企業が行っている健康経営の内容をくわしく見ていくと、健康増進のためにさまざまな福利厚生を用意したり、施策に取組んでいたりすることがわかります。
ここでは、代表的な取り組みについて5つ紹介します。これから健康経営に取り組んでいこうと検討されていれば、ぜひ参考にしてみてください。
企業が、従業員の健康状態をすべて把握するのは不可能です。しかし、どのような現状なのかを把握するため、できる限り見える化することは非常に重要と考えられます。現状を知らずに、対策は打てないからです。
まず、定期的な健康診断は、労働安全衛生法第66条で明確に定められているため、企業の義務としてすべての従業員に受けさせる必要があります。そのほか、心の不調を感じていないかどうかストレスチェックを行ったり、より詳細な健康診断として人間ドック受診に対する費用補助をしたりしている企業もよく見られます。
こうした従業員の健康状態を把握するための検査を福利厚生のメニューとして用意しやすいでしょう。
昨今はテレワーク推進の影響もあり、通勤が減ったことにより、運動不足になりがちといった人も多く見られます。運動不足になると、腰痛や肩こりなどが慢性化し、業務効率が下がってしまいます。
生活習慣病などのさまざまな病気にかかりやすくなり、欠勤や休職する人も増えると業務をスムーズに遂行できなくなります。そのため、運動を促進させる施策も健康経営の取り組みとして必要です。
たとえば、社内の組織対抗スポーツイベントや禁煙などの健康セミナーを開催したり、従業員がスポーツジムに通う費用を一部補助したりするのもよいでしょう。
健康経営の評価項目として、「食生活の改善に向けた取り組み」も存在します。「社員食堂」は、食事改善で健康を維持する取り組みの代表的な方法です。従業員の食事環境を整えることで、健康面での支援を行えます。
オフィス内に食堂を設けることが物理的に難しい場合は、社員食堂の代わりとして、定期的に食事補助を行うことも効果的です。
「メンタルヘルス」とは、精神的な健康を指します。健康かどうかは、身体のみならず心の状態も大きく影響するものです。しかし、ただ外から見ていても普段通りで、不調に気付けないことも多々あります。
情緒的な問題などメンタルヘルスで不調をきたした際に気軽に相談できるように、カウンセリング体制を整えておくことが大切です。
これまで紹介したさまざまな取組みについて、より効果を上げるための仕組みも人気です。たとえばスマートフォンにインストールするだけで、自身の健康を管理できるツールなどが挙げられます。
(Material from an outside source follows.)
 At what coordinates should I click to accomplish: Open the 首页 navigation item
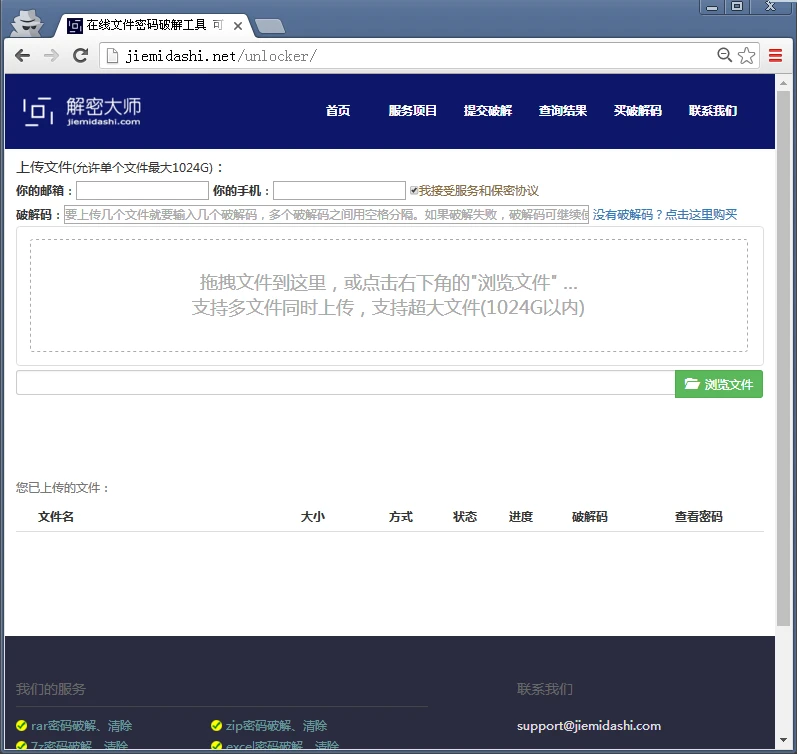[x=338, y=111]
目標を立て、達成できれば健康ポイントがもらえるなどのごほうびがあれば、従業員の目標達成へ向かうモチベーションもアップできます。
また、昨今は働き方改革として、特別休暇制度を設置し、好きなタイミングで取得させるのもおすすめです。休暇を取得すれば、心身ともにリフレッシュできます。一見遅れたように思えても、疲労を感じ不調気味のときには、しっかり休ませることが大切でしょう。
健康経営は、今や多くの企業で実践されている、経営戦略の重要な手法です。実践することで生産性向上や離職率の低下などにつなげられるでしょう。健康経営には福利厚生や施策実施などさまざまな方法があります。自社がめざす姿をイメージしながら、どのような方法が最適なのかをぜひ検討してみてください。